Not surprisingly, the only thing that grates me is the pushing of opiate substitution. (They weigh in a little harder in the body of the paper.) I’ve got no objection to saying it should be part of the service menu, but when they argue that it’s got the strongest evidence base, shouldn’t we ask why that is? What drives the research agenda? Who decides what to research? Who decides what outcomes are important? What are their assumptions? What are their values? Who benefits from the research agenda?
I don’t fear substitution being part of the service menu, but I fear it becoming the standard of care.

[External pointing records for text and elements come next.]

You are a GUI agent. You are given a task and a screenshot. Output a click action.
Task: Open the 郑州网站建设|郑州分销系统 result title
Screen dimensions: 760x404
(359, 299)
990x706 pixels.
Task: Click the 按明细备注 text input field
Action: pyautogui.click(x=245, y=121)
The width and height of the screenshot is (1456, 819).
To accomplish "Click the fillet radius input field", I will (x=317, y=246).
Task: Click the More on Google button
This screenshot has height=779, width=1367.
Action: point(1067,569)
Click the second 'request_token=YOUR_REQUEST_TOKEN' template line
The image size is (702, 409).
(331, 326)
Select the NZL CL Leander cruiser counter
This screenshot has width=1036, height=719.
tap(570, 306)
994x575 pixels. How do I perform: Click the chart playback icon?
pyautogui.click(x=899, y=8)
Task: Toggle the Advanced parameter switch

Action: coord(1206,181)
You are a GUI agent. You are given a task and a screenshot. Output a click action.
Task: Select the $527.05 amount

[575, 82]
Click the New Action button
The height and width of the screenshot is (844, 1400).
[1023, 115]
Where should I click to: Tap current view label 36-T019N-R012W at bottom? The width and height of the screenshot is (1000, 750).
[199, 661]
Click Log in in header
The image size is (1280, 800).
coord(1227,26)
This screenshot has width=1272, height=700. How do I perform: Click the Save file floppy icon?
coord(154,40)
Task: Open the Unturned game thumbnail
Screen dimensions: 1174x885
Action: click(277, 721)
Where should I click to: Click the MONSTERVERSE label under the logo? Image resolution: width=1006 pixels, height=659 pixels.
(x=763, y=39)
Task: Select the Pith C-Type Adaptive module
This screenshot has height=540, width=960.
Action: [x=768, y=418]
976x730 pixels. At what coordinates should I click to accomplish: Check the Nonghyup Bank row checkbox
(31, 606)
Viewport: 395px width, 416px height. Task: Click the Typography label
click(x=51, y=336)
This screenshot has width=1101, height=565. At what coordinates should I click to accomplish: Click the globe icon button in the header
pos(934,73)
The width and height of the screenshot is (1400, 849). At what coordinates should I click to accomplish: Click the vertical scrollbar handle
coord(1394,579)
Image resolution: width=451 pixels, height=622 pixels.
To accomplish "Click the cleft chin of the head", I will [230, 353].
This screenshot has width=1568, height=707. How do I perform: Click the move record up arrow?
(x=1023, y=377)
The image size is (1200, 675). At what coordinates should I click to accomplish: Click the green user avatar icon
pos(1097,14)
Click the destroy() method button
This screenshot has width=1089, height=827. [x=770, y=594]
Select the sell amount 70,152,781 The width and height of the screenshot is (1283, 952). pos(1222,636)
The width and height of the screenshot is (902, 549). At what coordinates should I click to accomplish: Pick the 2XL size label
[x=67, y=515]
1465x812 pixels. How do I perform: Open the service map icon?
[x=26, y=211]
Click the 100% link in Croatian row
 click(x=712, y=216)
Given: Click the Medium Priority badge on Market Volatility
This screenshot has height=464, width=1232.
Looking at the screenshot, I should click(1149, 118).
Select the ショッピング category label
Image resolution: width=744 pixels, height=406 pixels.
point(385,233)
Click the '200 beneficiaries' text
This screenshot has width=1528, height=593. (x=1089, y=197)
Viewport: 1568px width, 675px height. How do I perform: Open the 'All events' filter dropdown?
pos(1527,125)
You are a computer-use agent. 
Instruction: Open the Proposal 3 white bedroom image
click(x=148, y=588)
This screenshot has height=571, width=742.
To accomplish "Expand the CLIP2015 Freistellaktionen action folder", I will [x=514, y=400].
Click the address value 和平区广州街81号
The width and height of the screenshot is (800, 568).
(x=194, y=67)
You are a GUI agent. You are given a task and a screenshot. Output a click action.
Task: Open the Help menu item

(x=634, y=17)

I fear it setting the bar unacceptably low and creating a reflexive loop that reinforces the assumptions of researchers and treatment providers and traps addicts in a state of permanent disability and dependence upon treatment providers who believe they’re incapable of recovery.
Would the researchers and doctors recommend this treatment to a loved one? To a colleague? (Hint, they definitely don’t recommend it to colleagues. And, it’s not too expensive for the rest of us.)